Data for the task: Begin
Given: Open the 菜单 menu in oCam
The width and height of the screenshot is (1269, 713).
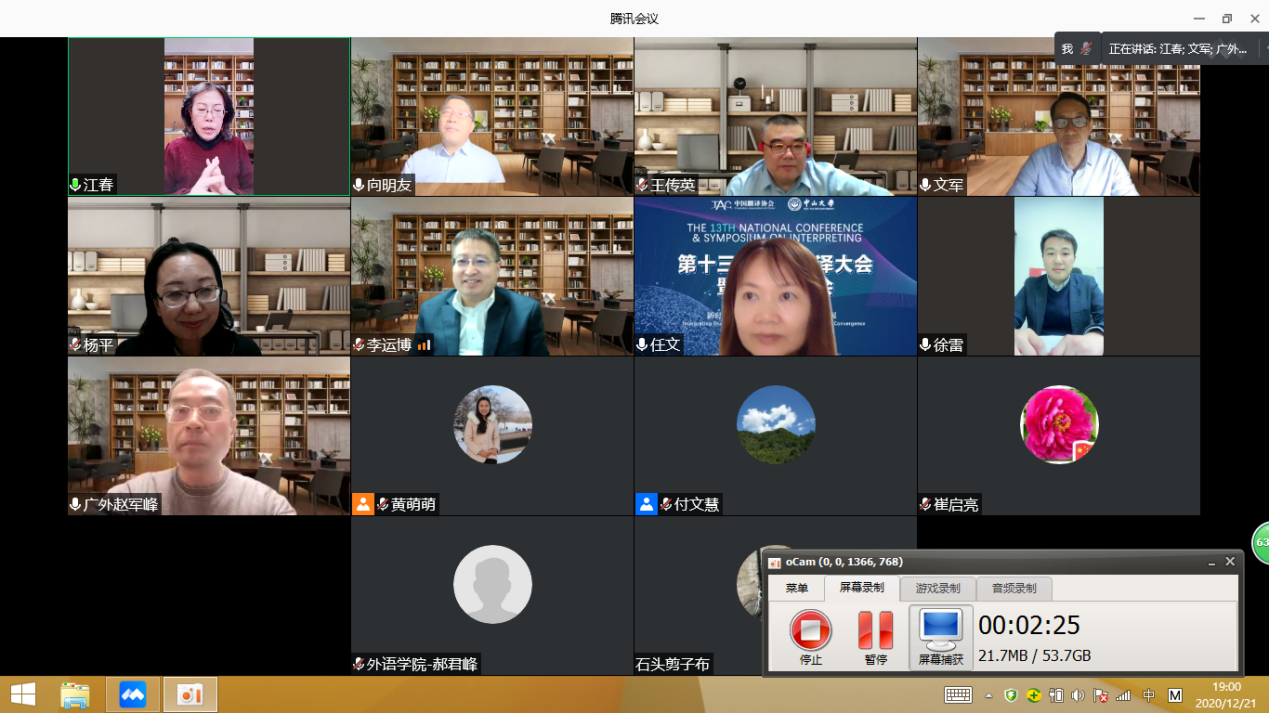Looking at the screenshot, I should 796,588.
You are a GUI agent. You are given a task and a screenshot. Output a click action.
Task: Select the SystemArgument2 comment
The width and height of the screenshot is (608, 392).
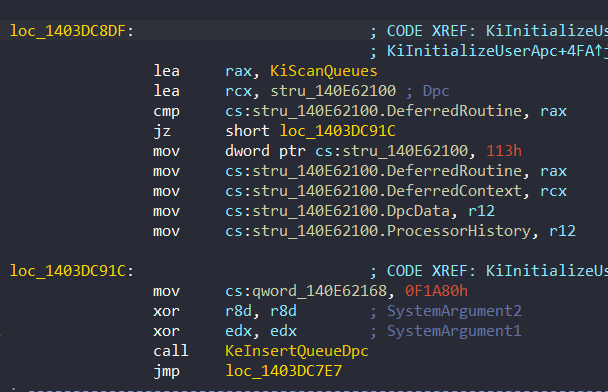pyautogui.click(x=454, y=311)
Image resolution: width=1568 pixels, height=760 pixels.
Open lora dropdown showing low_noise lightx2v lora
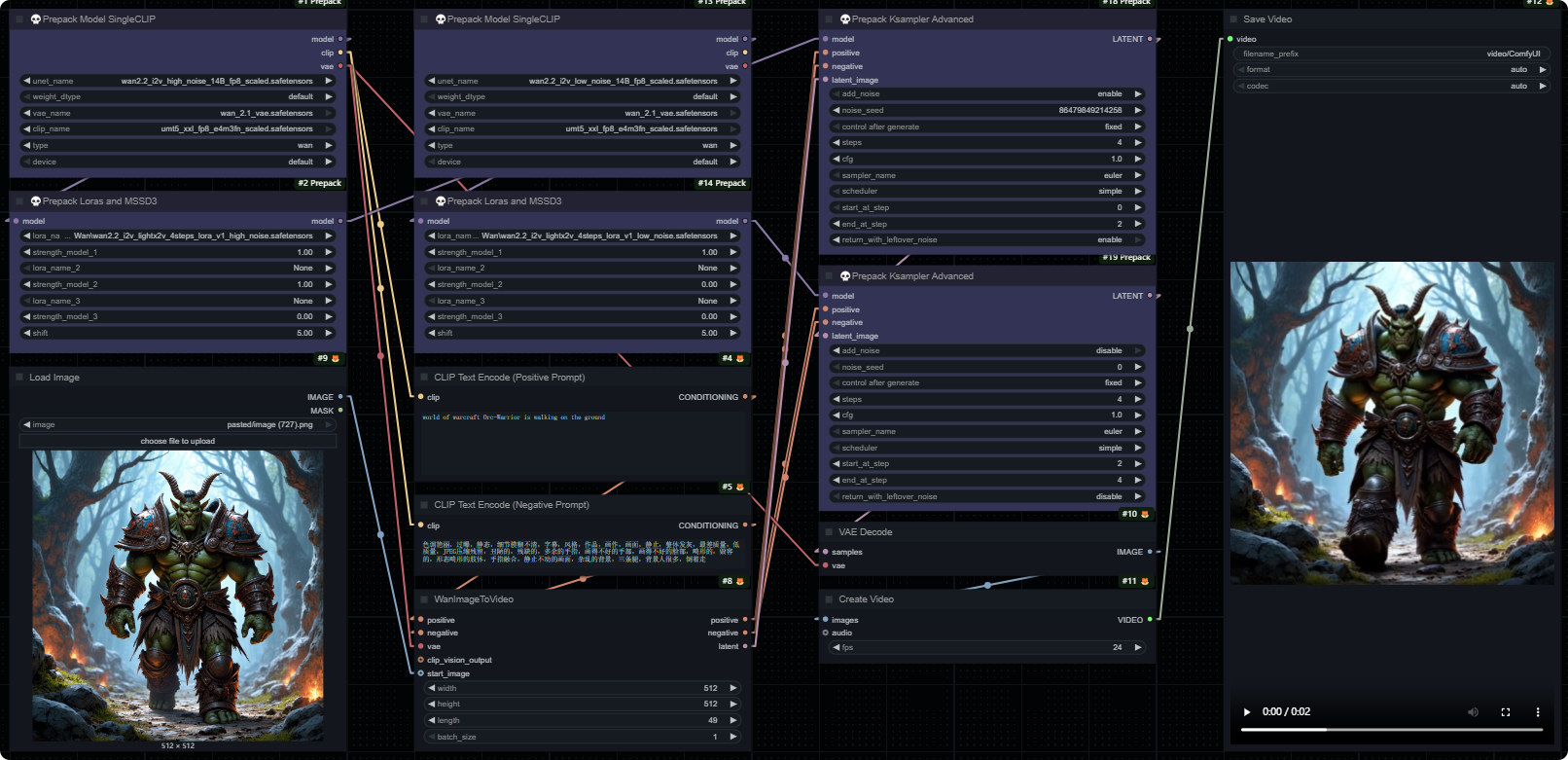[x=583, y=235]
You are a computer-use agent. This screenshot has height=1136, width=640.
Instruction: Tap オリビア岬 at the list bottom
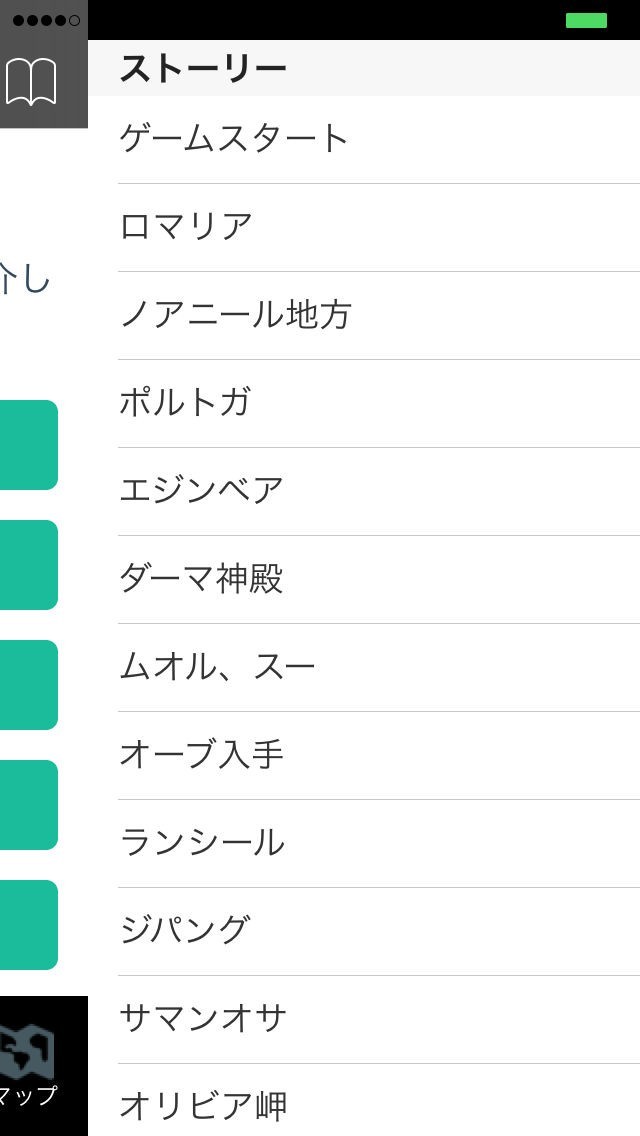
Data for the task: End
If a line in the records above contains the string "agent", copy that line out.

You are a GUI agent. You are given a task and a screenshot. Output a click action.
You are a computer-use agent. This screenshot has height=1136, width=640.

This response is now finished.